# [WORK ITEM]
An exact reproduction of the listing, minus the pictures, is the required output.
---------------
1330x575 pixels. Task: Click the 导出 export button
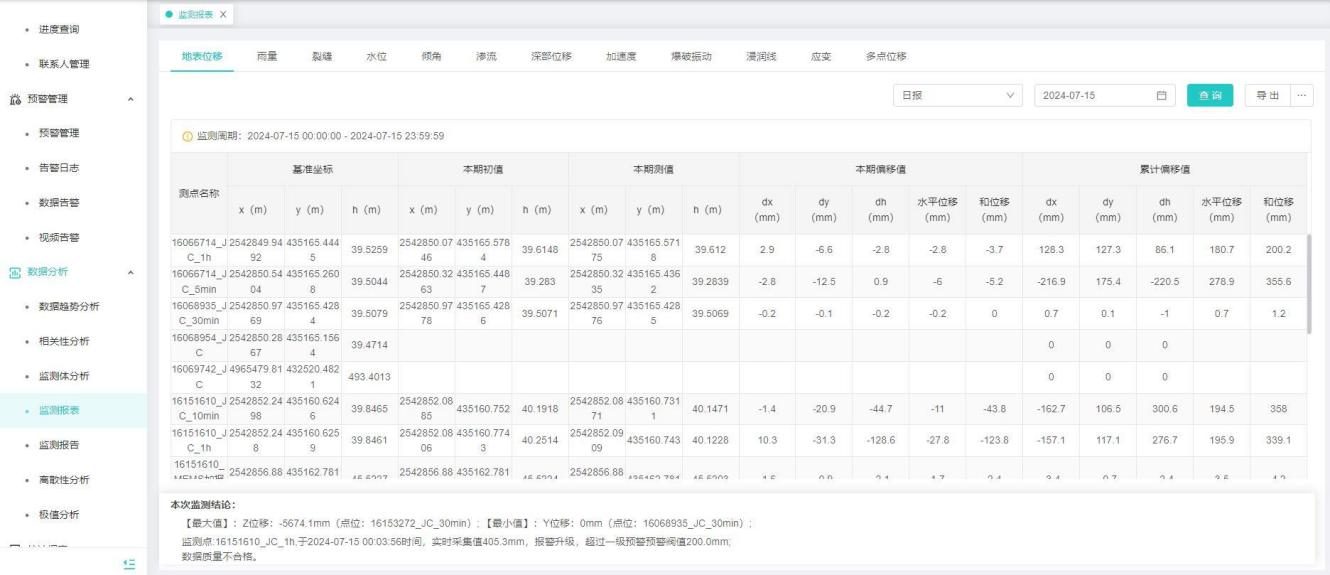tap(1267, 96)
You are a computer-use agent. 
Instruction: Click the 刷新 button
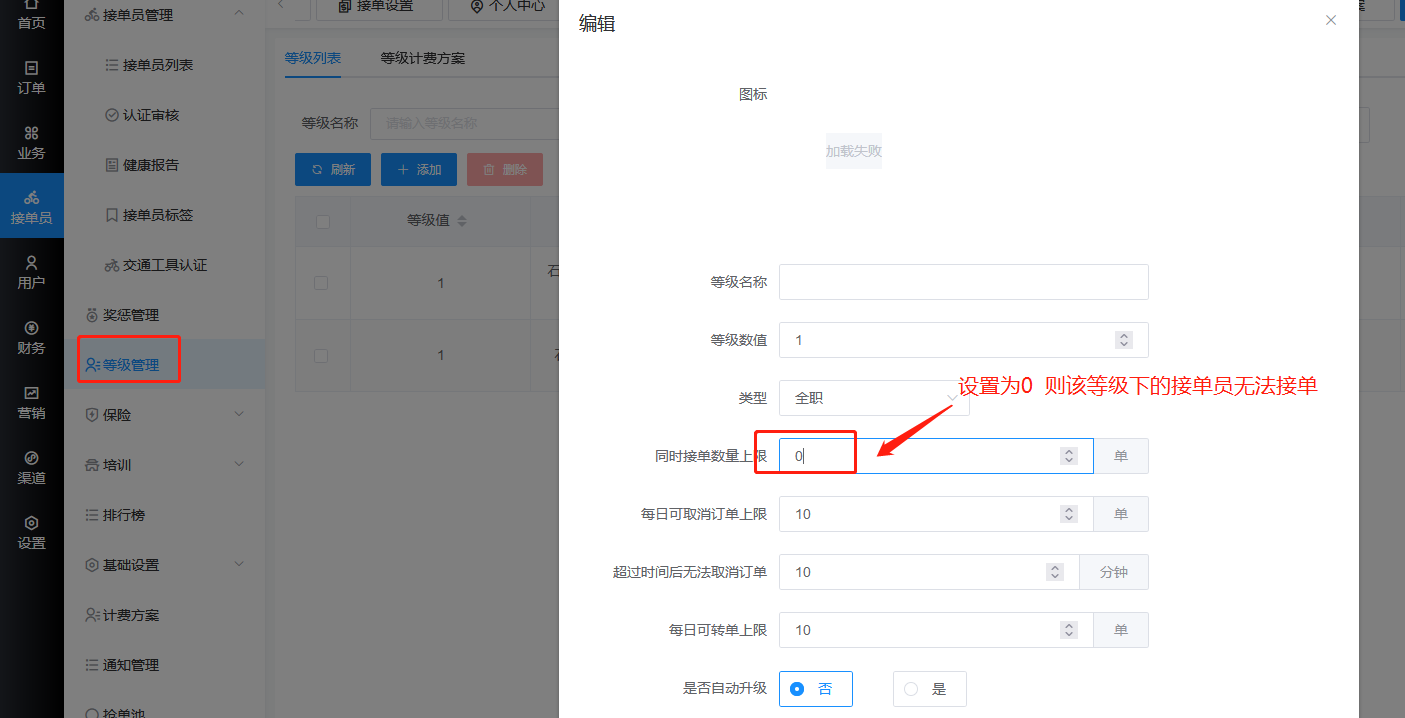(332, 170)
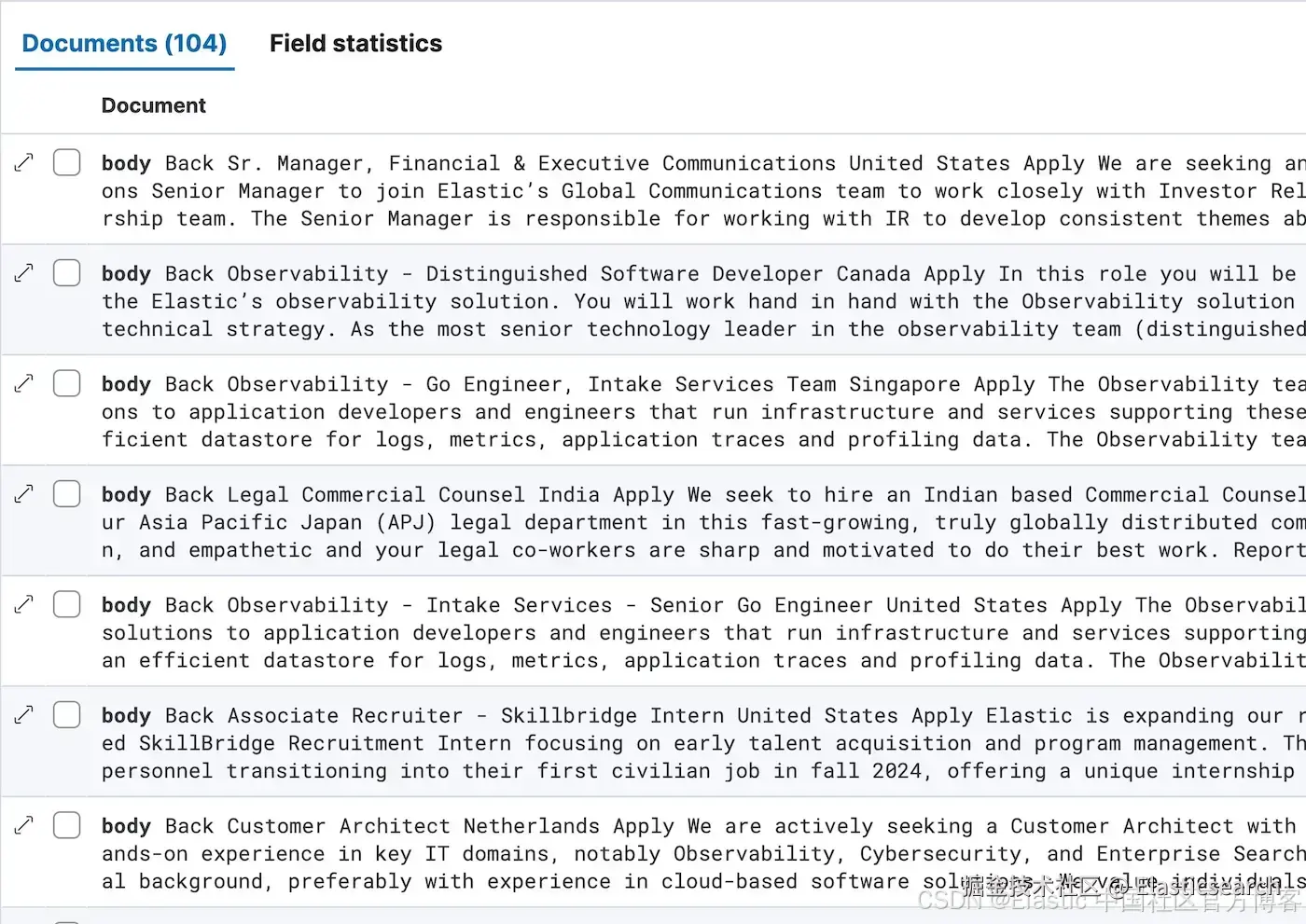Expand the Associate Recruiter Skillbridge Intern document

click(x=24, y=715)
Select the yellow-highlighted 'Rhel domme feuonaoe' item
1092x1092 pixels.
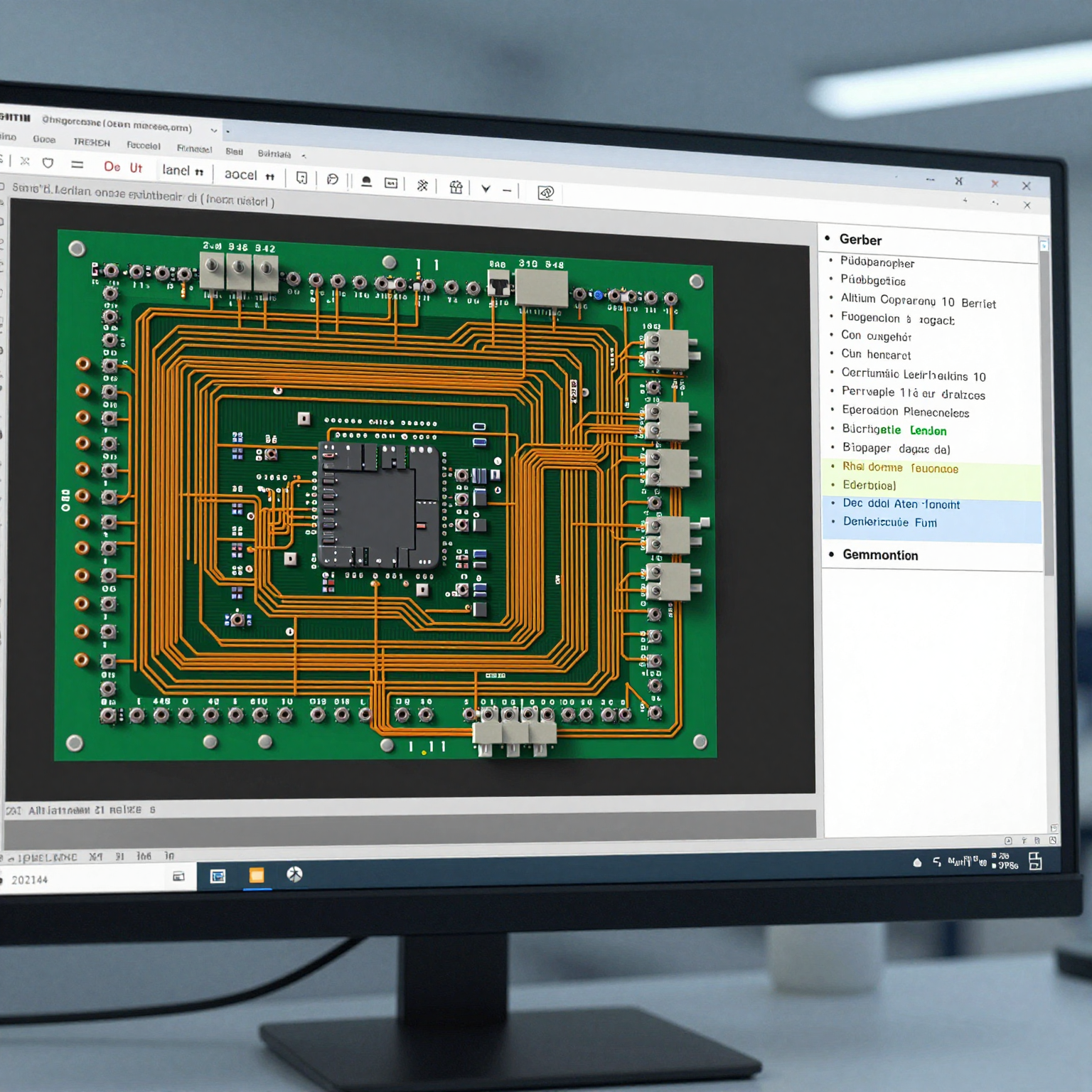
---------------
# [SOLVED EXERCISE]
1330x575 pixels. Task: Click the 导出 export button
tap(1267, 96)
You are a computer-use agent. 
Instruction: Click the 刷新 button
(332, 170)
Expand the Associate Recruiter Skillbridge Intern document

click(x=24, y=715)
Select the yellow-highlighted 'Rhel domme feuonaoe' item
1092x1092 pixels.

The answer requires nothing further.